Three inspectors from the Ministry of Business, Innovation and Employment's High Hazards Unit were at the Trio mine near the northeast North Island town of Waihi to ensure work to extinguish a burning truck in an underground tunnel was being done safely, said unit general manager Brett Murray.
"The focus now must be on the safety of those doing any work around extinguishing or containing the fire," Murray said in a statement Tuesday.
"It is important to note that this is not a coal mine. It is a hard rock mine and the explosive risk, other than from the burning vehicle itself, is almost non-existent," he said.
"The High Hazards Unit will investigate the incident."
The unit's inspectors last visited the mine in February and had not identified any issues with its operations.
The High Hazards Unit was formed after the Pike River disaster, when 29 miners died in a series of explosions in the South Island' s Pike River mine in November 2010.
All 28 men trapped underground in the Trio mine had safely returned to the surface, the U.S.-owned Newmont Waihi Gold mine company said earlier.
The company issued a statement that said a truck engine fire was reported at about 5:00 a.m. local time in the mine, and the miners followed procedure by going to three refuge chambers and reporting by phone to the surface.
All mining operations at the mine have been halted.
Radio New Zealand reported the company's operations general manager Glen Grindlay as saying that one man might have been affected by smoke, but all the others were not injured.
Mine officials said there would be a thorough investigation into the fire and the mine would not reopen until the investigation was completed.
Grindlay said they would wait for the fire to burn out before re-entering the mine.
The fire was the latest in a series of mine safety incidents since Pike River, and showed the country needed to strengthen its mine safety regime, Engineering, Printing and Manufacturing Union (EMPU) assistant national secretary Ged O'Connell said.
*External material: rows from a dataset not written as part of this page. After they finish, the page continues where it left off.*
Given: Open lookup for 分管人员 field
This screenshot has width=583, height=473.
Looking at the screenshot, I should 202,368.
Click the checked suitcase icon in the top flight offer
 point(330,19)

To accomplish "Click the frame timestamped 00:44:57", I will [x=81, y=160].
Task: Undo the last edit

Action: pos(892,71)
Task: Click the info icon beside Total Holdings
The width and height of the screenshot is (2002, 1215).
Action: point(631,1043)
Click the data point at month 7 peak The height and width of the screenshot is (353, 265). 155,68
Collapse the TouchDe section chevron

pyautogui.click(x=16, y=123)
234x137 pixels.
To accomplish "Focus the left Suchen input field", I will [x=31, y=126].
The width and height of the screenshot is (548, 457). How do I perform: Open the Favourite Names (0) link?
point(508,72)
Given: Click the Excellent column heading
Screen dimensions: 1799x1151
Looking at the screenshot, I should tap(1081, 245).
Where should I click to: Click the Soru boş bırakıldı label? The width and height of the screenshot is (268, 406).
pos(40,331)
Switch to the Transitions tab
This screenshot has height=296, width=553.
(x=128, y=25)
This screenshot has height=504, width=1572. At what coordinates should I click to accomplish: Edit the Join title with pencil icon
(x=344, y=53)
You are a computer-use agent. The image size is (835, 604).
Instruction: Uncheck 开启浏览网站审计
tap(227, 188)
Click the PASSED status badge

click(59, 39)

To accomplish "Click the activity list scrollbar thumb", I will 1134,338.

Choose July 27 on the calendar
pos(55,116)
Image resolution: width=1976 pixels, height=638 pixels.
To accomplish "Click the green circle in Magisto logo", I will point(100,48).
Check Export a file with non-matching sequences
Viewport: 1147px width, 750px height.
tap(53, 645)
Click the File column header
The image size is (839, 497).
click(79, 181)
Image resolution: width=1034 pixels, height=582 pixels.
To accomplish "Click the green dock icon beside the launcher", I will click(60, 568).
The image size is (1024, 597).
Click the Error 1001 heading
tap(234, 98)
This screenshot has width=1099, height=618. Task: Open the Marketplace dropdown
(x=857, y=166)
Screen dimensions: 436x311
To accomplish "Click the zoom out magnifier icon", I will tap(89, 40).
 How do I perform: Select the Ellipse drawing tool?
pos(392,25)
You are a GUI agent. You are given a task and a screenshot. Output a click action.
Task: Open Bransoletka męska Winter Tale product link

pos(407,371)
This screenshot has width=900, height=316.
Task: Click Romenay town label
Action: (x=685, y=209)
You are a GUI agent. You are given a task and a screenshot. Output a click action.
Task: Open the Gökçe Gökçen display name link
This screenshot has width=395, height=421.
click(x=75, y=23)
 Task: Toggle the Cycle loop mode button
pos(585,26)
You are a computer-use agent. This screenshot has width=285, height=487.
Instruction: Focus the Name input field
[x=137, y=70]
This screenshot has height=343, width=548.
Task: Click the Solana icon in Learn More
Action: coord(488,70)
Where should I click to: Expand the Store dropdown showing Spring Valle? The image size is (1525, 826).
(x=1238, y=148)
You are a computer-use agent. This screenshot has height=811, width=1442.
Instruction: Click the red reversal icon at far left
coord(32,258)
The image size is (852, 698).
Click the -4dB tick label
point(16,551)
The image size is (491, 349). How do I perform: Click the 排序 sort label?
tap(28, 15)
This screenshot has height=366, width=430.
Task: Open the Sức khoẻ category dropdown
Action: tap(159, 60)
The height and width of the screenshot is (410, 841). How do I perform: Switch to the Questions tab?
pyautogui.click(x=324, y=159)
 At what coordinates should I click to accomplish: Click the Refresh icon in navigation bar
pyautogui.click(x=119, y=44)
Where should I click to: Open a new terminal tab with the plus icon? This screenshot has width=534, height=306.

"Coming so soon after the tragedy at Pike River it was a little close for comfort," O'Connell said in a statement.
"This incident reinforces our calls for the government to adopt stronger mine safety regulations based on the Queensland model, which is considered the worldwide best practice.
"One of the key elements of the Queensland model is for workers to elect their own check inspectors to ensure there's an independent and trusted safety representative on the job to signal the alarm as soon as potential safety hazards arise."
The main opposition Labor Party's health and safety spokesperson, Darien Fenton, said the incident was a stark reminder that the government should make improving safety regulations a real priority.
"While the government has made some progress with its High Hazards Unit, New Zealand still has essentially the same mine safety regime as it did before the Pike River Mine tragedy," Fenton said in a statement.
"While loss of life and injury has thankfully been avoided today, New Zealand's underground miners will continue to be put at risk until the government brings our safety regulations up to international standards."